Everybody falls, sometimes for dumb reasons. Usually, you just scrape a knee or stain your skirt. But sometimes you can hit your mouth and experience a tooth injury. If you fall and hurt a tooth, it’s important to see a dentist and get it checked out.

If you’ve started falling more than in the past, exercise can help restore core strength and balance. If this doesn’t help, talk to your doctor.

Car Accidents

Car accidents used to be the leading cause of tooth injury, but they’ve become less common. With all the safety equipment added to cars these days–especially airbags–dental injuries are less common than in the past.

However, safety equipment won’t help if you don’t use it, and airbags aren’t a substitute for seatbelts. In addition, airbags can actually cause dental injury, especially if they’re defective, as in the case of Takata airbags recently.

Motorcycle and Bicycle Injuries

Unlike cars, motorcycles and bicycles don’t surround and protect you. These remain a common cause of injury, especially when people don’t wear helmets. If you are riding a motorcycle, a full helmet can significantly reduce your risk of oral injuries.

Few people wear full helmets for bicycle riding. It’s probably not necessary, but perhaps a mouthguard is warranted if you ride often. Going over the handlebars is a common type of accident and it can lead to bad dental trauma.

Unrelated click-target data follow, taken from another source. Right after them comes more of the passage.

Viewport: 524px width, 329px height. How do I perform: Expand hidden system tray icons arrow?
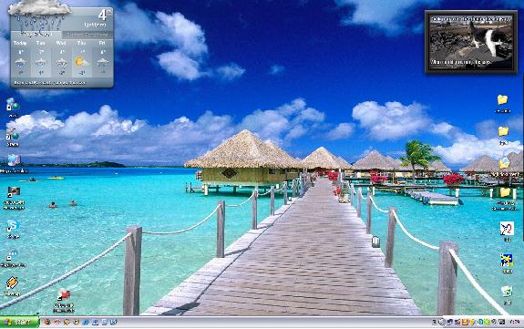coord(434,322)
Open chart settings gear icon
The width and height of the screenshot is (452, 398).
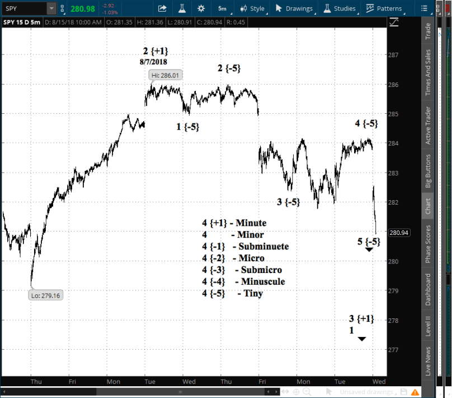[201, 8]
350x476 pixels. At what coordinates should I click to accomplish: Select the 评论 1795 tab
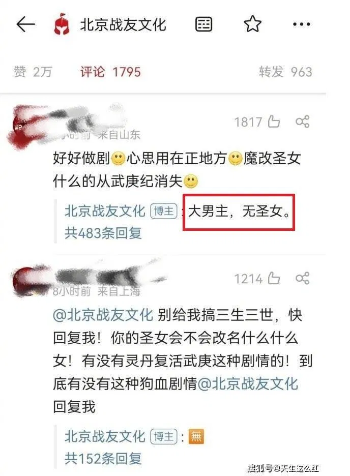pos(110,72)
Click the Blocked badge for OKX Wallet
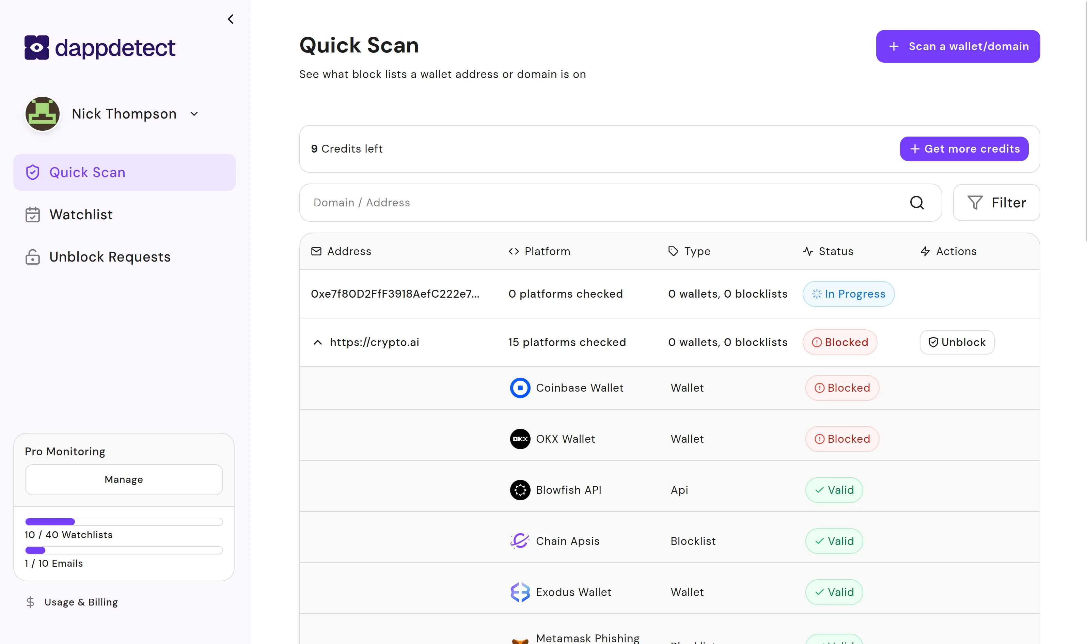Image resolution: width=1087 pixels, height=644 pixels. 842,439
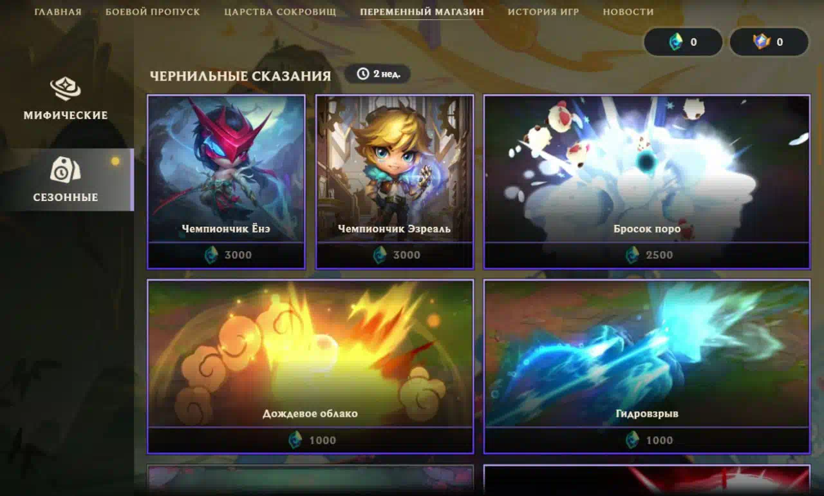The width and height of the screenshot is (824, 496).
Task: Click the clock icon next to 2 нед.
Action: tap(363, 73)
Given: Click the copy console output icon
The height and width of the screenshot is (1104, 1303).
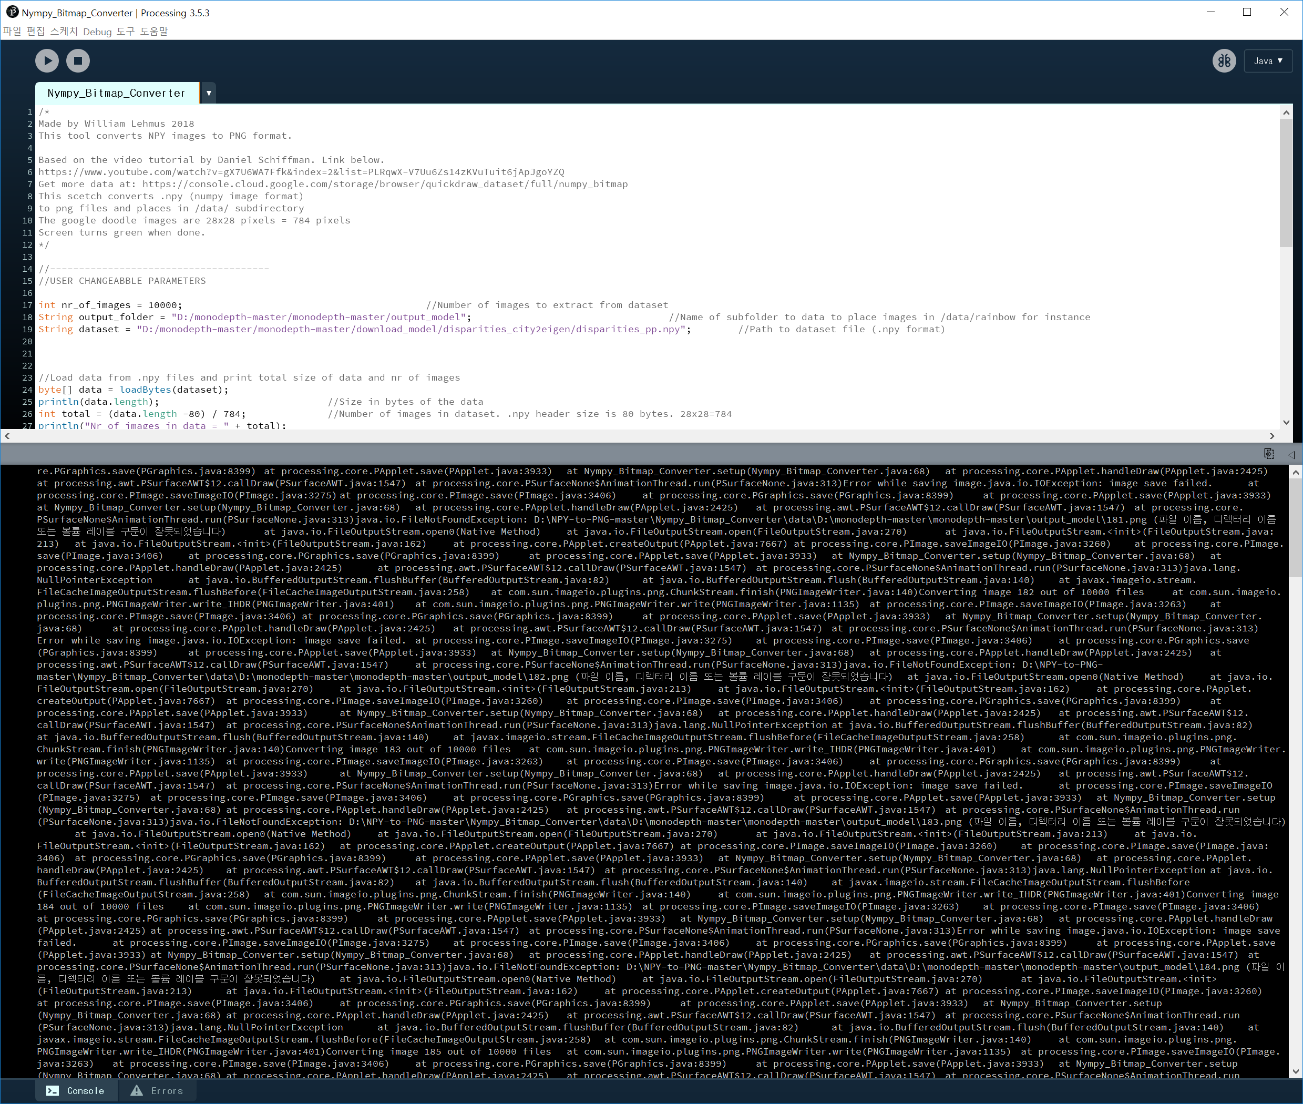Looking at the screenshot, I should (1269, 454).
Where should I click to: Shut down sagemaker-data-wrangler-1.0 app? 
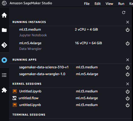click(128, 74)
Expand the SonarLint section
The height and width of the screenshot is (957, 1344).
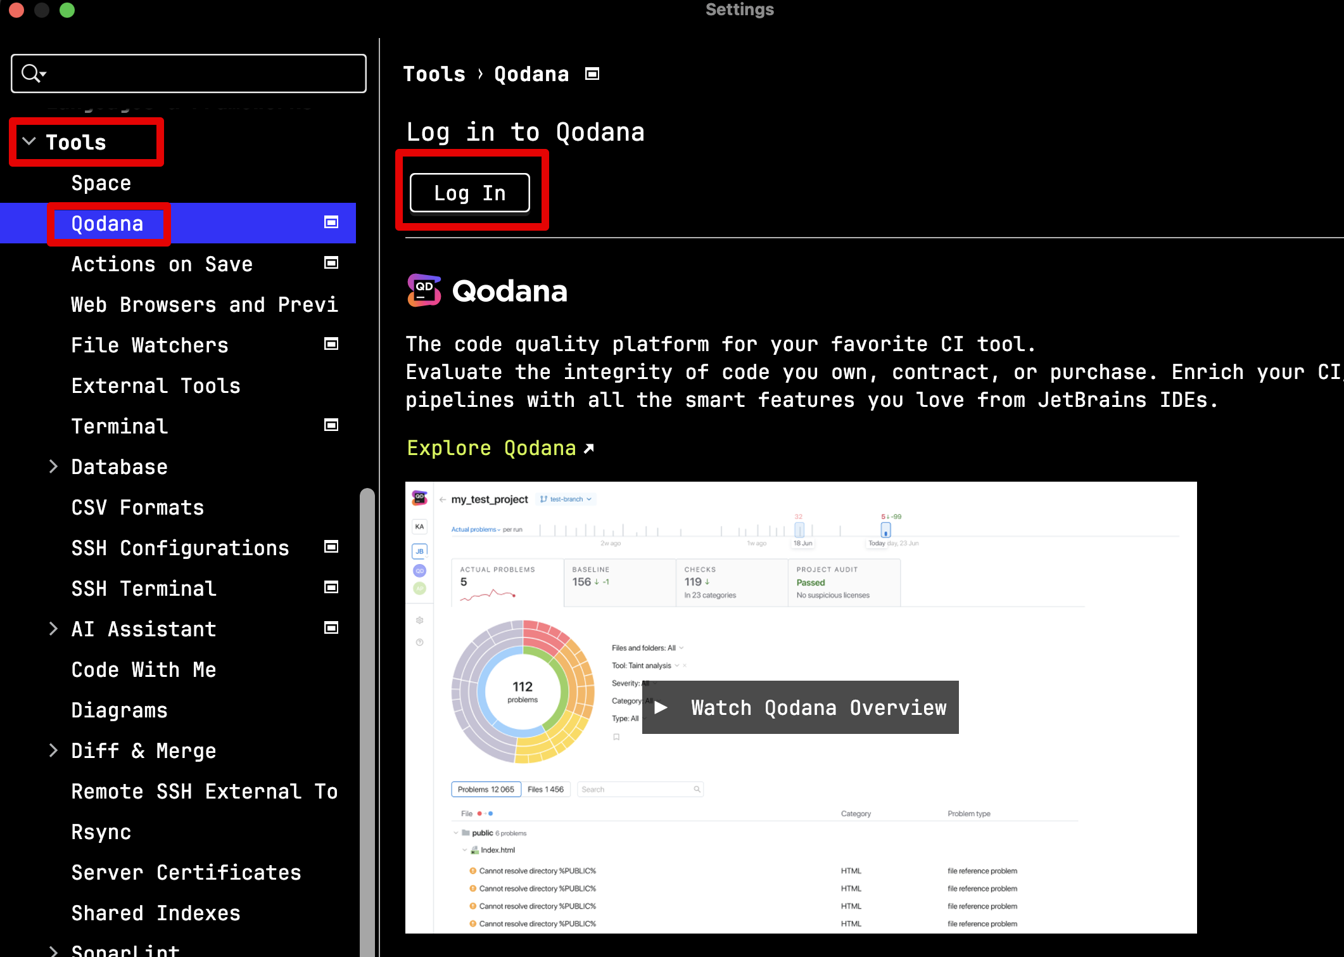click(x=53, y=951)
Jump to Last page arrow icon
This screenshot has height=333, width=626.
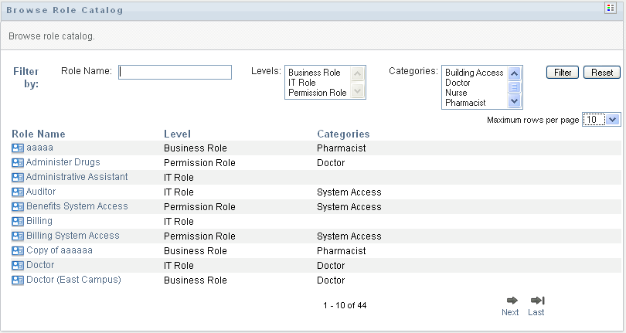[537, 301]
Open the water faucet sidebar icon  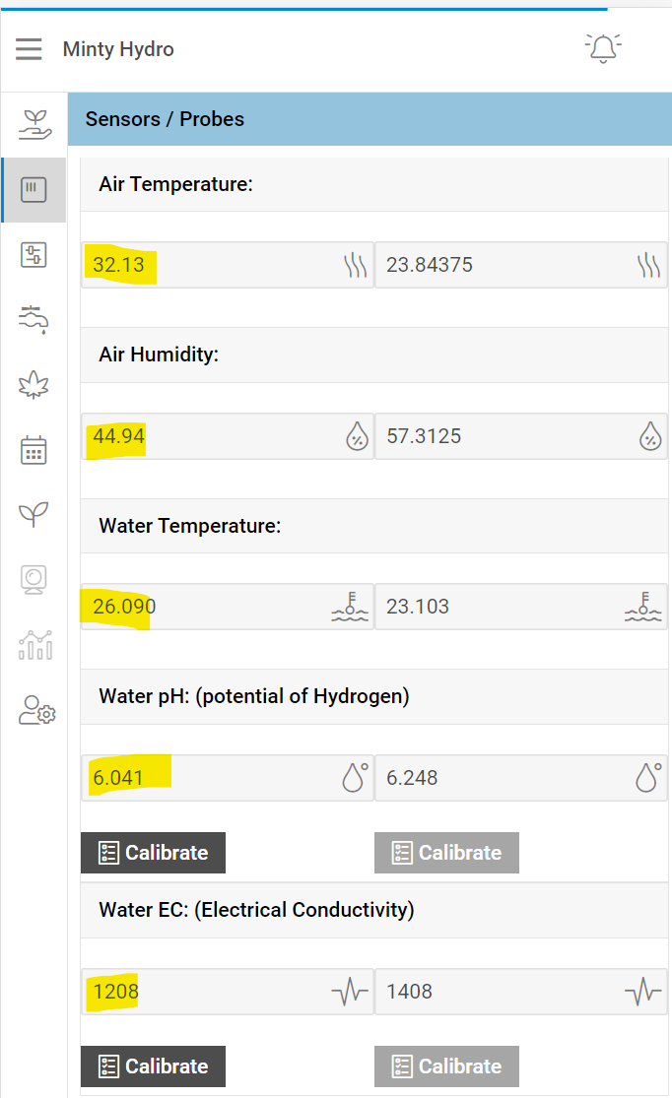click(x=34, y=319)
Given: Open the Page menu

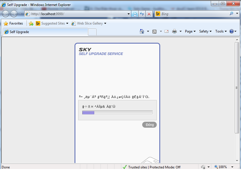Looking at the screenshot, I should point(190,31).
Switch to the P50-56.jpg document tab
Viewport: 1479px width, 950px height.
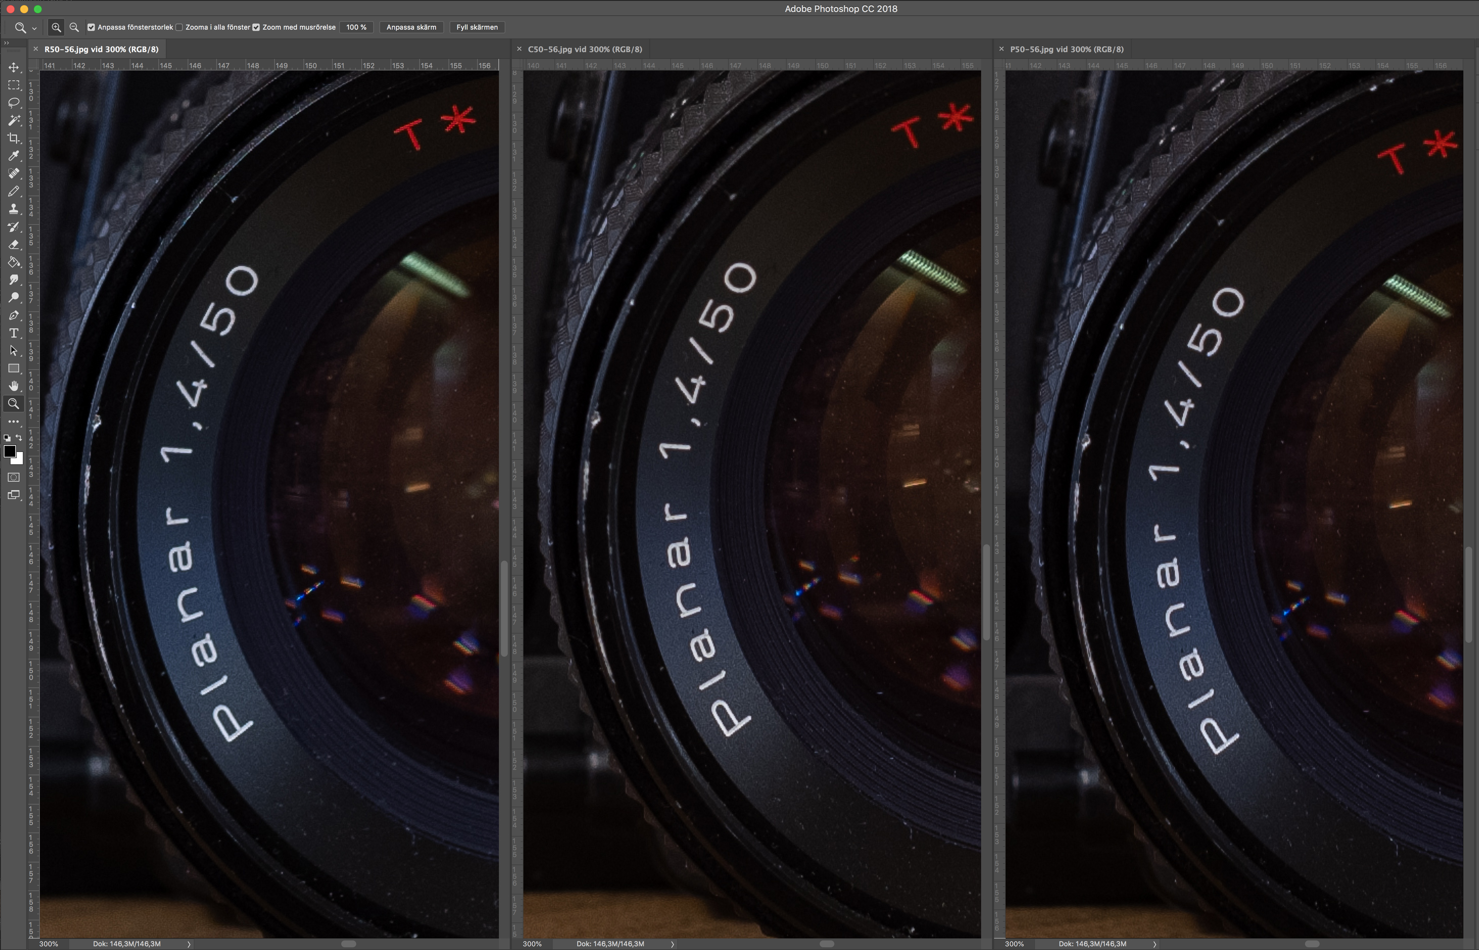point(1066,49)
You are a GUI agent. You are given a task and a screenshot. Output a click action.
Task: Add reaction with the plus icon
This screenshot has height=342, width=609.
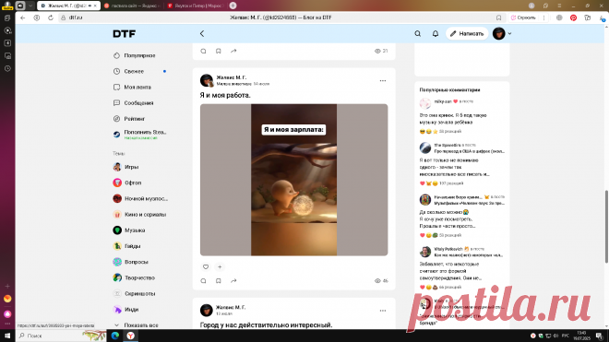(220, 266)
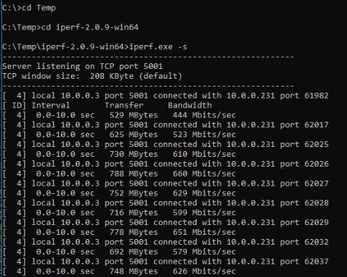This screenshot has height=277, width=347.
Task: Click the "599 Mbits/sec" bandwidth value
Action: (x=204, y=213)
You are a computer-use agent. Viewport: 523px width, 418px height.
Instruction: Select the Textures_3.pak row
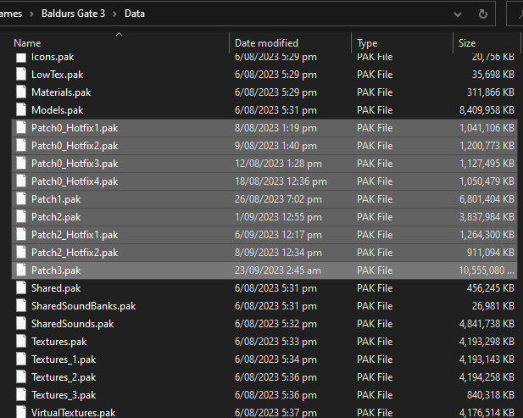click(x=264, y=395)
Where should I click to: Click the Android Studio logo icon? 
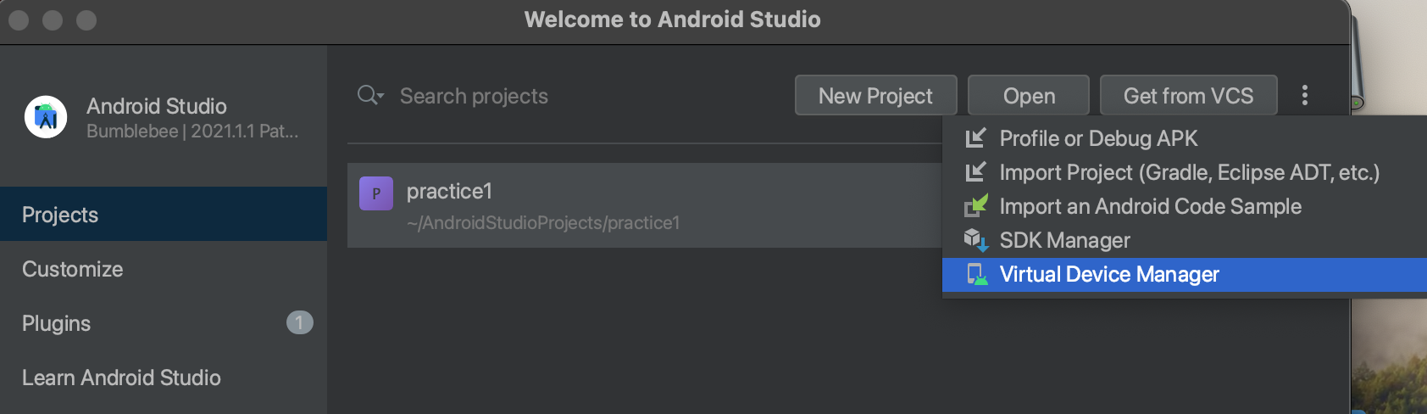[x=46, y=117]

Have You Suffered a Tooth Trauma?

Unfortunately, even with the best prevention, tooth trauma can still occur. If you do experience a tooth trauma, it’s important to see a dentist soon after to have the tooth checked so we can recommend the appropriate treatment.

For minor chipped teeth, dental bonding or porcelain veneers can restore the tooth to beauty and function. For more serious cracked teeth, a dental crown may be recommended, possibly with root canal therapy. Cracked or knocked out (avulsed teeth) can sometimes be saved, but other times, we may have to replace them with a dental implant or bridge.